**ЦИТИРУЕМЫЙ ОТРЫВОК:**
В. Макаренко   

 

Автограф Раннита по поводу У Тана, ООН, Эстонии и Эфиопии.

 
/Начатая и брошенная поэмка для

Алексиса Константиновича Раннита./

 

Это были - сосны и песок

Это было - небо без земли

Развязался тонкий поясок

И ушли на Запад корабли
 

В зоопарке, пахнувшем "Тройным"

Я жевал семипалатинскую булку

Заводили влево переулки

И бульвары погружались в дым
 

Пахло корюшкой от Балтики. Гудки
Пароходов, мокнущих на рейде

Офицер эстонский Юхан Рейсманн                 эстляндский
Выдал сыну рупь на коньяки
 

Белый флаг на ратуше дрожал

Под грузовиками гибли куры

Из канавы вылез дирижер

Напевая такты "Трубадура"
 

Плыло лето. Пасечник кормил

Черным хлебом, мёдом, огурцами

Выправкой блистая офицерской

Он о Петербурге говорил

 

 

 

РВАНЫЙ ТАЛЛИН

        ... вишне подобны глаза у

эстонки - Марэ, любовь моя! - но

опять Марамзин пьет вишневку,

цитирует Осю - тоска...
 

            /Хотэль Цум Тюркен/
 

 

Куда б ни нес меня мой парус,

Я знаю - есть еще дома,

Где я могу сказать: "Mu armus..."

Добавив тихо: "Eesti Maa..."
 

    /В альбом эстонцу из Симеиза/
 

 

Таллин пахнет "Тройным" - мать заставила вымыть руки после зоопарка, перед тем как есть булку с колбасой...
Эстонцы в провинции: "Нээ понимааю..." - с улыбкой, на вопрос по-русски.
1953 год. Поезд - Таллин - поезд - глушь - "Нээ понимааю..." - поезд, съездили, сбежали - пробыв в Эстонии 2-3 дня...

**ПРЕДСТАВЛЕННЫЕ ДАННЫЕ:**
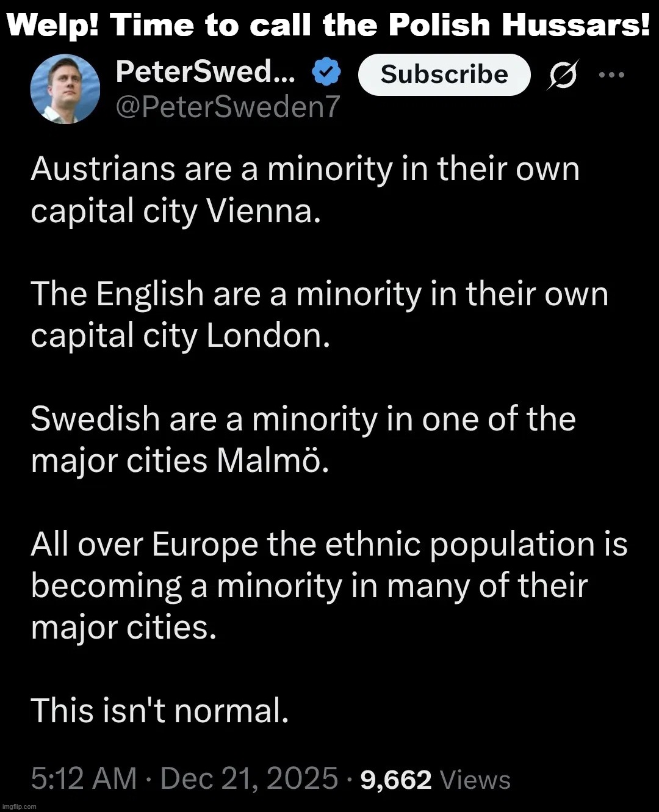Click the 'This isn't normal.' line

(162, 710)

**ВАША ЗАДАЧА:** Какие пометки в отрывке об Эстонии заключены между косыми чертами? Перечислите все. Материал существует отдельно и к отрывку не относится.

**ИТОГ УПРАЖНЕНИЯ:**
- Начатая и брошенная поэмка для Алексиса Константиновича Раннита.
- Хотэль Цум Тюркен
- В альбом эстонцу из Симеиза